The creators of unity
Our inspiration
Monseigneur Pierre Louis Parisis
During his first pastoral tour of the main towns in his diocese, Monseigneur Parisis, the Bishop of Arras, was struck by the isolation of some religious establishments.
He met the Franciscans in Arras, Lens, Béthune, Aire-sur-la-Lys, Saint-Omer, Montreuil-sur-Mer and Calais. There was no relationship being upheld between any of them. Each establishment was independent and autonomous. People living in a manner that was difficult to reconcile with the obligations of a religious life, as they were under the control of the local authorities.
This gave Monsignor Parisis an objective: to reunite these Franciscan communities, establish a Parent Establishment with a General Superior, maintaining their independence and their dignity and re-instilling the spirit of Saint Francis of Assisi.
Creators
Monsignor Adolphe Duchenne
Born in Boulogne-sur-Mer, to a family of ship-owners.
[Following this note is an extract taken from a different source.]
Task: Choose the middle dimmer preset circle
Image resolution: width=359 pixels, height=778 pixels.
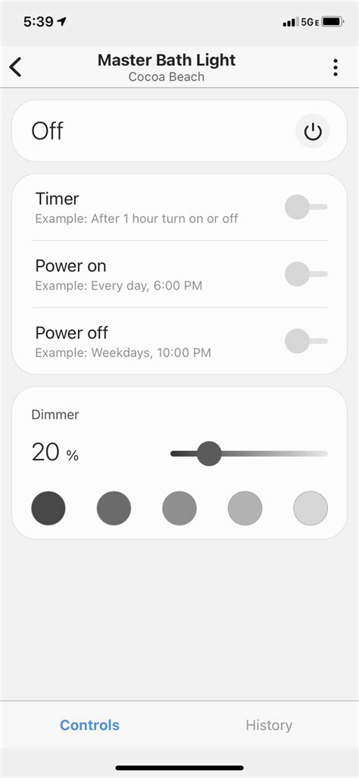Action: point(180,508)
His father was a captain for many years.
The day after his ordination in 1837, he was sent to Saint-Omer general hospital, where he looked after orphaned and abandoned children.
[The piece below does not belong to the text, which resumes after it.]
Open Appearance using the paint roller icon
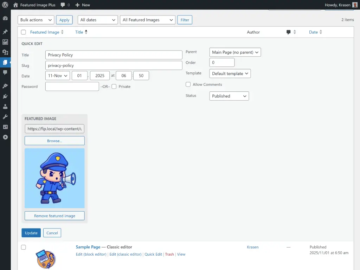Viewport: 360px width, 270px height. (x=5, y=85)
Three years later, he arrived in Calais and stayed there until his death.
He knew the Franciscan nuns in Saint-Omer and Calais, and recognised why religious spirit was faltering: reduced prayer times, reduced novitiate time…
He came to the same conclusions as Monsignor Parisis, and sought to rekindle the pure Franciscan spirit and place the nuns under the authority of a single overarching body.
Monsignor Duchenne went to the Capucins, who returned to Paris following the revolution of 1848, in order to get into the Franciscan spirit. He studied the Rule of the Third Order with the superior of the Calais Hospice, Mother Louise Mabille, and led all the members of the community in Calais to renew their vows of "living in obedience, without property and in chastity, following the Rule of the Third Order of Saint Francis" …this aggregation took place on 26 October 1852.
On 4 October 1852, Father Duchenne was tasked by Monsignor Parisis with reuniting the Franciscan communities within the diocese.
The Sisters of Calais were Franciscan and would become the core of the future Congregation.
"Once we were brought together under the same spirit, the strength, mercy and charity would lead the great Franciscan family, our beloved Congregated."
Father Duchenne (28 August 1860)
Mother Louise Mabille
Born in Boulogne-sur-Mer on 22 May 1799, she became a nun in Calais at the Franciscan Sisters. Upon joining the sisterhood on 4 October 1825, she was assigned to the Civil Hospice in Calais.
Appointed Superior of the Hospice in 1851, she would go on to work towards the reuniting of the seven independent Franciscan houses in the Pas de Calais region. At the same time as Monsignor Duchenne, she studied the Rule and deepened the Franciscan spirit.
Mother Louise was appointed the first General Superior on 30 May 1854. She was encouraged a union through her calm and retiring temperament, through her prudence and wisdom, and through her force of will.
"We are all members of a single body who must help each other and lead each other.
Each and every one of us must work in the way that God has chosen for us; He will be at our side, so that there will be no difficulties we cannot overcome. He will hold us by the hand, so that we follow his path."
Sister Louise Mabille (First General Superior, June 1854)
CALAIS, cradle of the Congregation
The Congregation was born in Calais. The first house, the Hospice was then in the town of Saint Pierre les Calais. This is where Mother Louise lived and worked with Monsignor Duchenne to encourage the union of the seven houses.
In 1856, the parent house and the novitiate were set up in another area of the town, due to the small size of the first house.
Trials, wars, changes…
Throughout its long history, the Congregation has had to face harsh trials: the war of 1870, as well as those of 1914-1918 and 1939.
The parent house of Calais and its Chapel were entirely destroyed in May 1940. The only thing remaining from this catastrophe: the head of a very beautiful statue of Saint Francis that decorated the chapel.
In 1965, the Franciscan Congregation of Calais took the name of "FRANCISCAN MISSIONARIES OF OUR LADY", owing to its expansion around the world.
Forwards!
The first Constitutions said:
"We are at the disposal of the Holy See, and ready to be sent on missions abroad when the Sacred Congregation for the Propagation of the Faith
deems it useful."
(Constitutions 1,1 1873)
The Franciscans of Calais were called upon from the very first years following the union of the seven houses. They founded successive houses in France and then abroad.